J Bacteriol. 2024 Jun 6:e0009124. doi: 10.1128/jb.00091-24. Online ahead of print.

Abstract

Pathogenic species within the Rickettsia genus are transmitted to humans through arthropod vectors and cause a spectrum of diseases ranging from mild to life-threatening. Despite rickettsiae posing an emerging global health risk, the genetic requirements of their infectious life cycles remain poorly understood. A major hurdle toward building this understanding has been the lack of efficient tools for genetic manipulation, owing to the technical difficulties associated with their obligate intracellular nature. To this end, we implemented the Tet-On system to enable conditional gene expression in Rickettsia parkeri. Using Tet-On, we show inducible expression of antibiotic resistance and a fluorescent reporter. We further used this inducible promoter to screen the ability of R. parkeri to express four variants of the catalytically dead Cas9 (dCas9). We demonstrate that all four dCas9 variants can be expressed in R. parkeri and used for CRISPR interference (CRISPRi)-mediated targeted gene knockdown.
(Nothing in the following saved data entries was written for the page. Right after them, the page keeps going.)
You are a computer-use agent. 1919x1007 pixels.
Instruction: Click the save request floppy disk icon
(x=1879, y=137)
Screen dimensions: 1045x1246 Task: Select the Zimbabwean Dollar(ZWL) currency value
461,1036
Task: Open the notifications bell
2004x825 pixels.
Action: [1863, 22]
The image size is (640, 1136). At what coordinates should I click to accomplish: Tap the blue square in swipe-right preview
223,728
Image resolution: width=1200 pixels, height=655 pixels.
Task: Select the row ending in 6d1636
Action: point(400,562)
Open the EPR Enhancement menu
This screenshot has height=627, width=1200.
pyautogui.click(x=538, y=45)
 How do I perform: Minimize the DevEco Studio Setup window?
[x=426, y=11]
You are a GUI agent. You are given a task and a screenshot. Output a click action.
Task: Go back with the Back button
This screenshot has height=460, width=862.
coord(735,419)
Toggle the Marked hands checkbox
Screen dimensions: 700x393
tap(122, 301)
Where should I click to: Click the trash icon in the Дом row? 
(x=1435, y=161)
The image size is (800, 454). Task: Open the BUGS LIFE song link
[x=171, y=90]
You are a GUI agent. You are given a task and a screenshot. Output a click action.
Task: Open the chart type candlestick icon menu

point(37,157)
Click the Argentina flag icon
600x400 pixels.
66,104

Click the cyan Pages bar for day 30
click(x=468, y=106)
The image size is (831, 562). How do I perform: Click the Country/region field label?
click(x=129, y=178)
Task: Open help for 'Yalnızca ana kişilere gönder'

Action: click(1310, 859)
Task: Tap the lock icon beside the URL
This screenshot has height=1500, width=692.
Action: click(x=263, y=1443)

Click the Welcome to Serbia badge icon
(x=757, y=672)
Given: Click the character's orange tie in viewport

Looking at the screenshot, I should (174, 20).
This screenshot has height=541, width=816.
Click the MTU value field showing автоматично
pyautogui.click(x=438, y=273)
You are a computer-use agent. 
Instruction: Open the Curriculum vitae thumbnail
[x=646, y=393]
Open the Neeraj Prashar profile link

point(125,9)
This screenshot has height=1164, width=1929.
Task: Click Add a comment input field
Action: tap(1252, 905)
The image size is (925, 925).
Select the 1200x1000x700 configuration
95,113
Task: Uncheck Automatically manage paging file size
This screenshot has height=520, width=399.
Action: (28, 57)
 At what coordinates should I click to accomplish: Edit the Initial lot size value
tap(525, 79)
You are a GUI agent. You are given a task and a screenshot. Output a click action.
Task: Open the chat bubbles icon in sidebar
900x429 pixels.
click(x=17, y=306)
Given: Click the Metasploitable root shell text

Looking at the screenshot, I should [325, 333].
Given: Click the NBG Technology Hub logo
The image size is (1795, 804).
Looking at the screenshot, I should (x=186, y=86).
We show targeted knockdown of an antibiotic resistance gene as well as the endogenous virulence factor sca2. Altogether, we have developed systems for inducible gene expression and CRISPRi-mediated gene knockdown for the first time in rickettsiae, laying the groundwork for more scalable, targeted mechanistic investigations into their infectious life cycles.IMPORTANCEThe spotted fever group of Rickettsia contains vector-borne pathogenic bacteria that are neglected and emerging threats to public health. Due to the obligate intracellular nature of rickettsiae, the development of tools for genetic manipulation has been stunted, and the molecular and genetic underpinnings of their infectious lifecycle remain poorly understood. Here, we expand the genetic toolkit by introducing systems for conditional gene expression and CRISPR interference (CRISPRi)-mediated gene knockdown. These systems allow for relatively easy manipulation of rickettsial gene expression. We demonstrate the effectiveness of these tools by disrupting the intracellular life cycle using CRISPRi to deplete the sca2 virulence factor. These tools will be crucial for building a more comprehensive and detailed understanding of rickettsial biology and pathogenesis.

Keywords: CRISPRi; Rickettsia; Tet-On; inducible expression.